My wife and I have been doing some television archeology, digging up old shows that we didn’t notice or watch attentively when they first appeared. We recently started binge-watching The Newsroom, Aaron Sorkin’s HBO series about the workings of a fictional cable-news organization and the (mostly) noble people who work there. The show, which ran from 2012 to 2014, is uneven but often compelling television, though maybe I’m biased because I very much like Jeff Daniels (who plays the chief anchor, Will McAvoy) and Sam Waterston (the network president, Charlie Skinner). But like Sorkin’s masterpiece, The West Wing, it is full of implausible and showy moments where each character periodically stops to deliver a long speech by … well, by Aaron Sorkin.
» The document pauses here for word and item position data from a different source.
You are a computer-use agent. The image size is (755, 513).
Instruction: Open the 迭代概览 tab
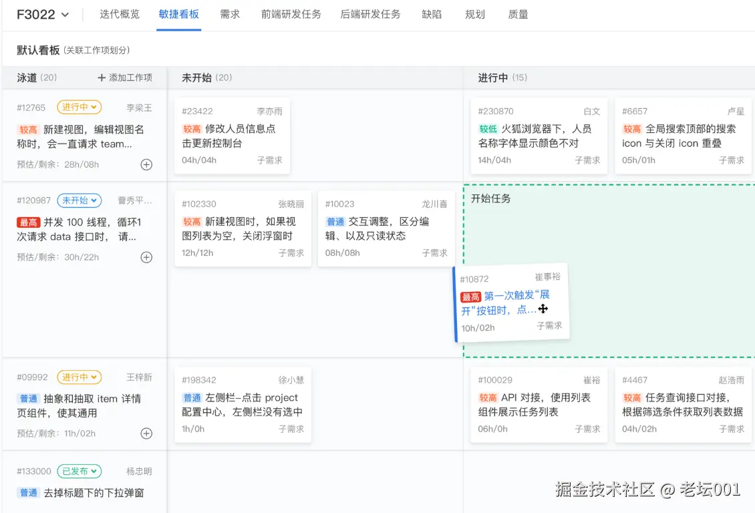point(120,14)
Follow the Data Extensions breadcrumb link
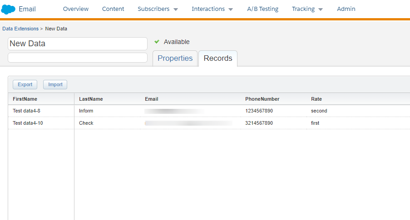 (20, 29)
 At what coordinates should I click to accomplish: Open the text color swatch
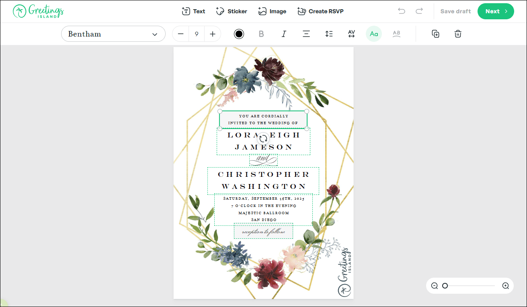click(239, 34)
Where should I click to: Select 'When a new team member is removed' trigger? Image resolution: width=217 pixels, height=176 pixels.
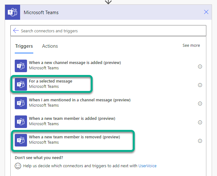74,137
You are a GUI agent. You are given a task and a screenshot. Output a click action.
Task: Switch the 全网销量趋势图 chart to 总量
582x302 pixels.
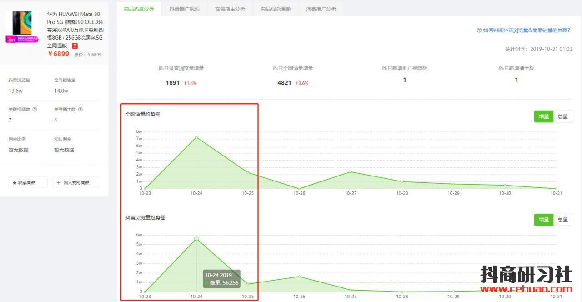tap(562, 116)
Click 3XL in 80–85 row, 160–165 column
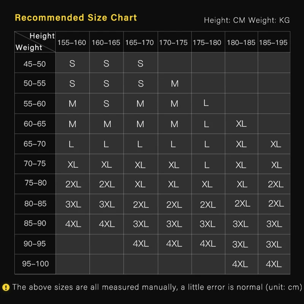The image size is (304, 304). (107, 204)
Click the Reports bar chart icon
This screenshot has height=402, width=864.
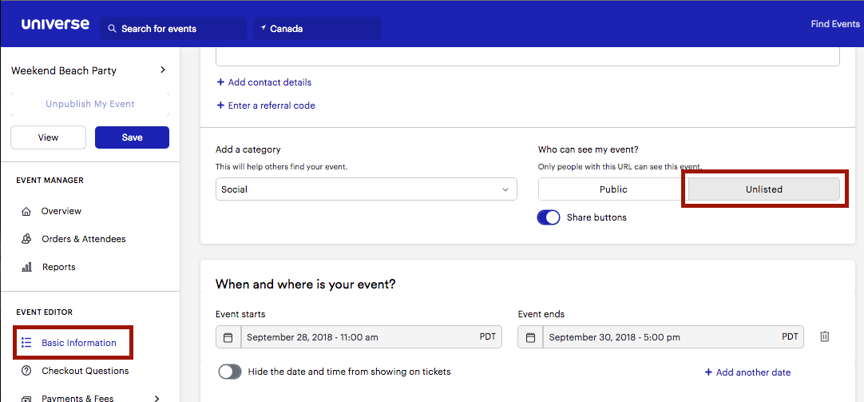point(26,267)
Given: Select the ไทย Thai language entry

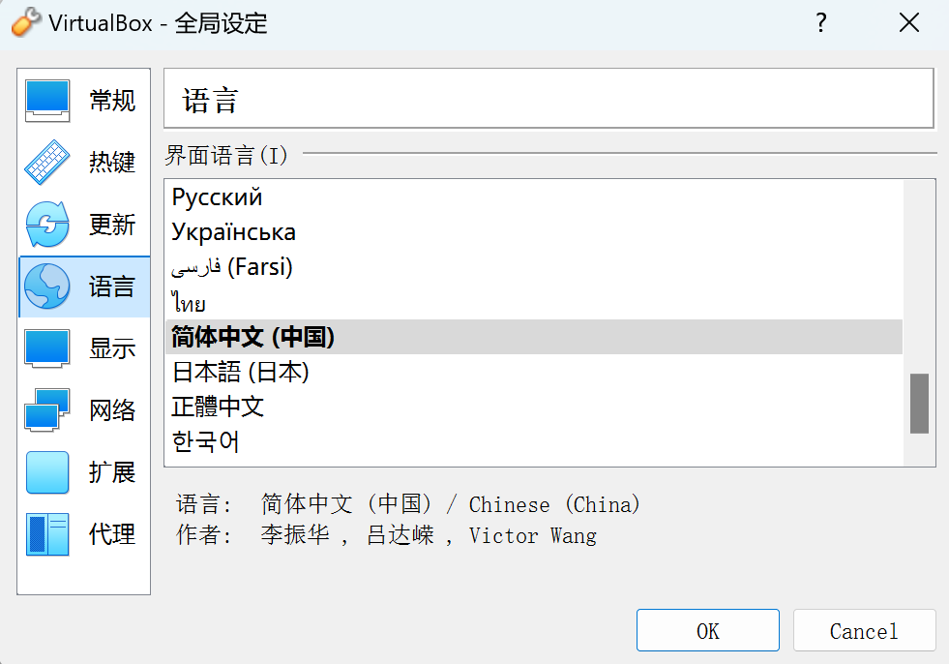Looking at the screenshot, I should (x=534, y=302).
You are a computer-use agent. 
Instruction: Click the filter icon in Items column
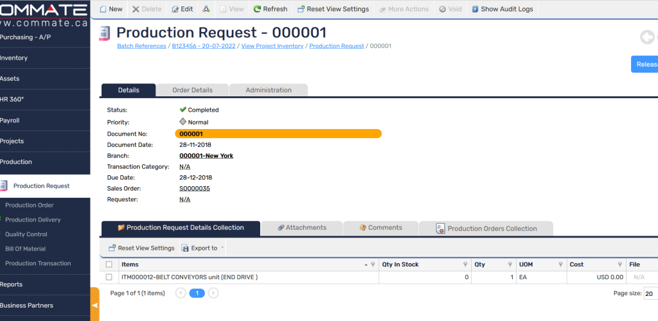(x=372, y=265)
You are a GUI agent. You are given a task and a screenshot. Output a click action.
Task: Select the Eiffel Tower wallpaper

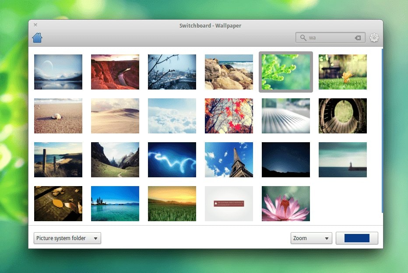[x=229, y=159]
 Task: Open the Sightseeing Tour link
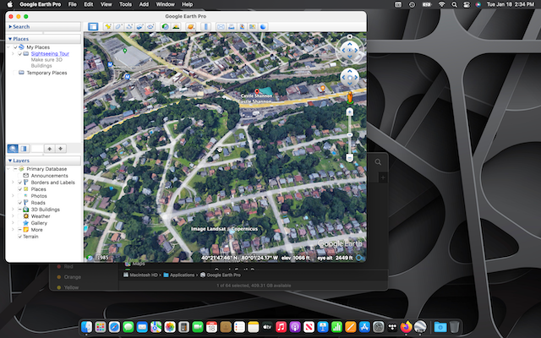pyautogui.click(x=50, y=53)
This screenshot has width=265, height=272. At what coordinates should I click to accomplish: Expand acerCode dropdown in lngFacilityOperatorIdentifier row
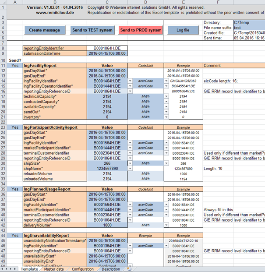pyautogui.click(x=166, y=86)
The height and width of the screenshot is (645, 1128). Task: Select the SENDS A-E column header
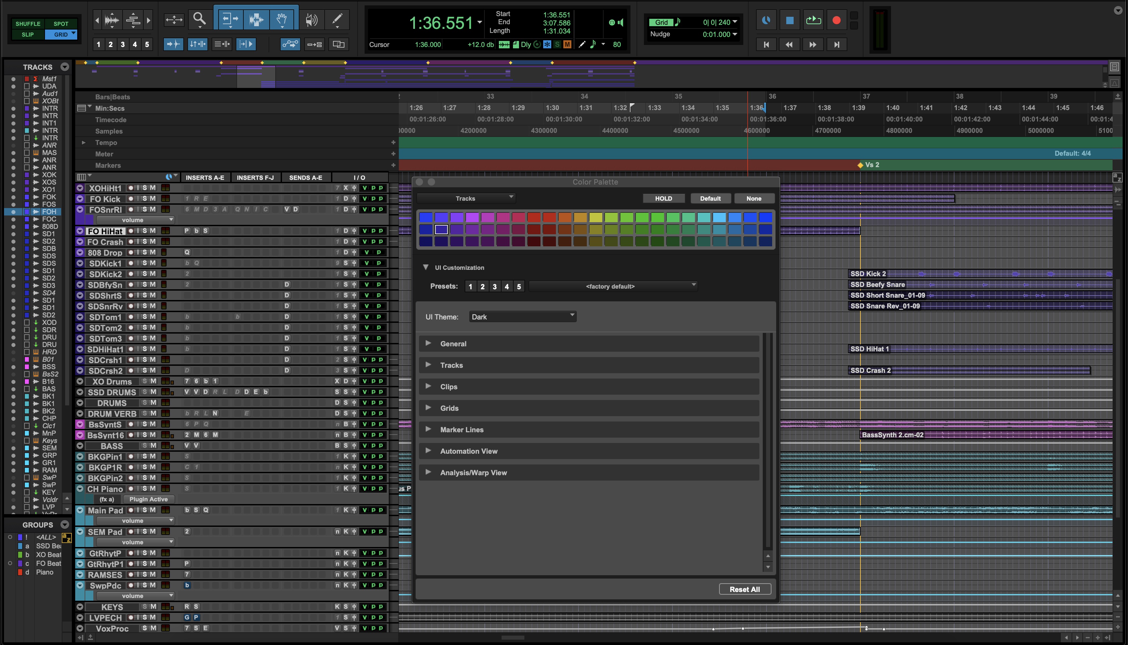point(305,178)
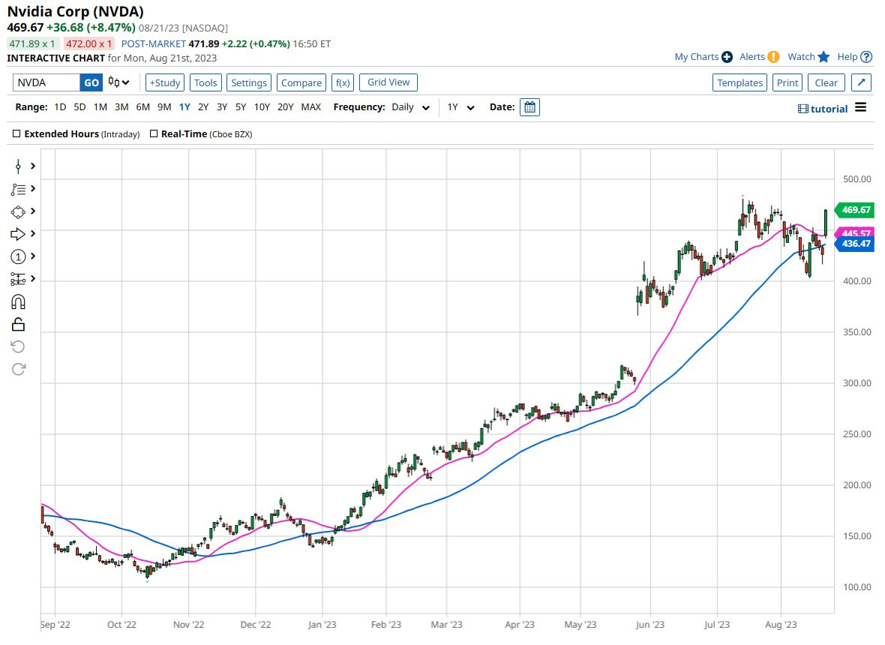The height and width of the screenshot is (645, 885).
Task: Select the 5Y range option
Action: pyautogui.click(x=240, y=107)
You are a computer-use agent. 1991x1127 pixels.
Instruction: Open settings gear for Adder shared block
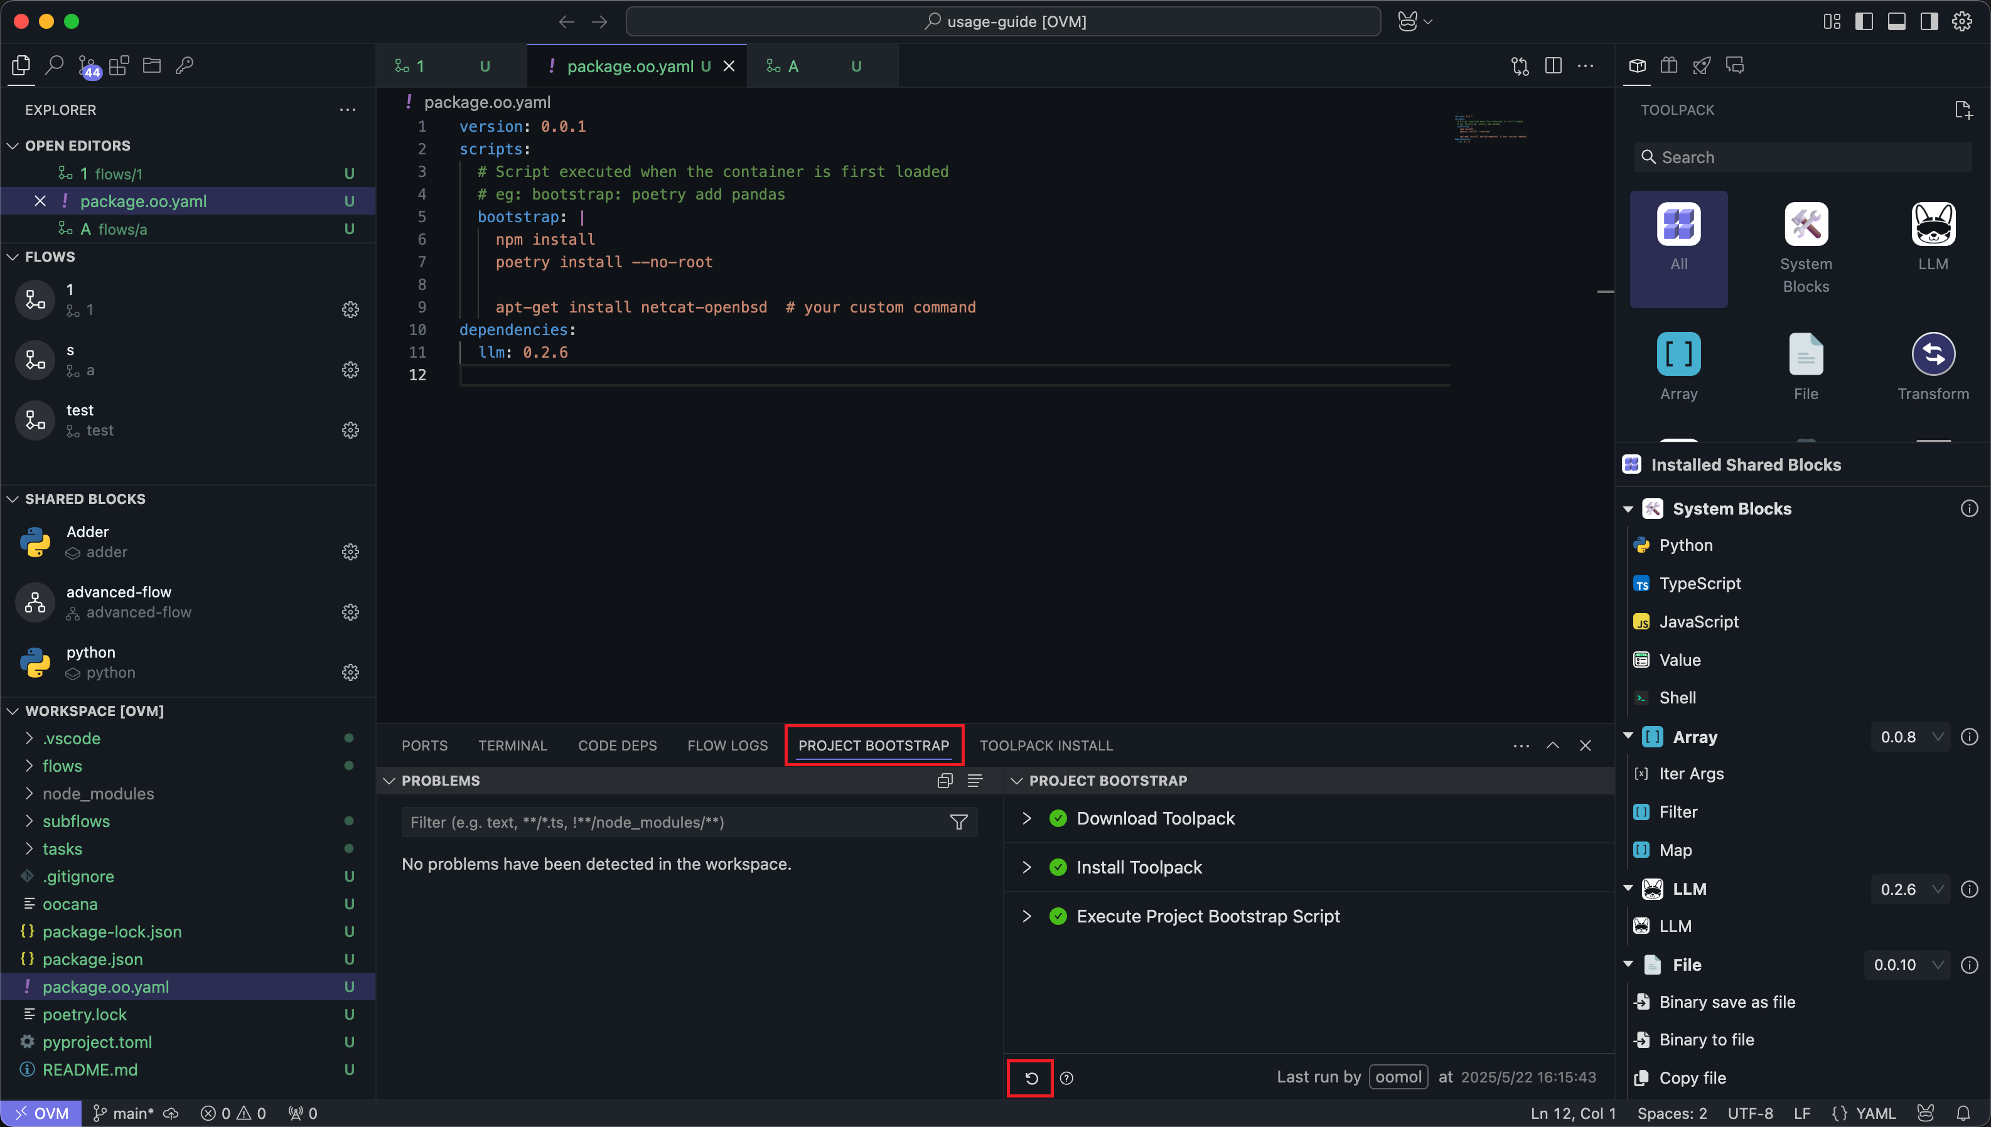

I don’t know how true to life The Newsroom is; I’ve never worked in one. (Matthew Yglesias wrote earlier today of his admiration for The West Wing as a show that reflects some realities in Washington; I think he is wrong. That show is Veep.) But there is an unsettling prescience to The Newsroom—which took many of its plots from actual events almost in real time—about politics and news and entertainment, and how all of them became indistinguishable in a country that doesn’t care about reality or government or decency or much of anything else. The Newsroom ended its run just as the GOP won full control of Congress, and two years before Trump arrived at the White House—events I suspect would have challenged even Sorkin’s creative powers.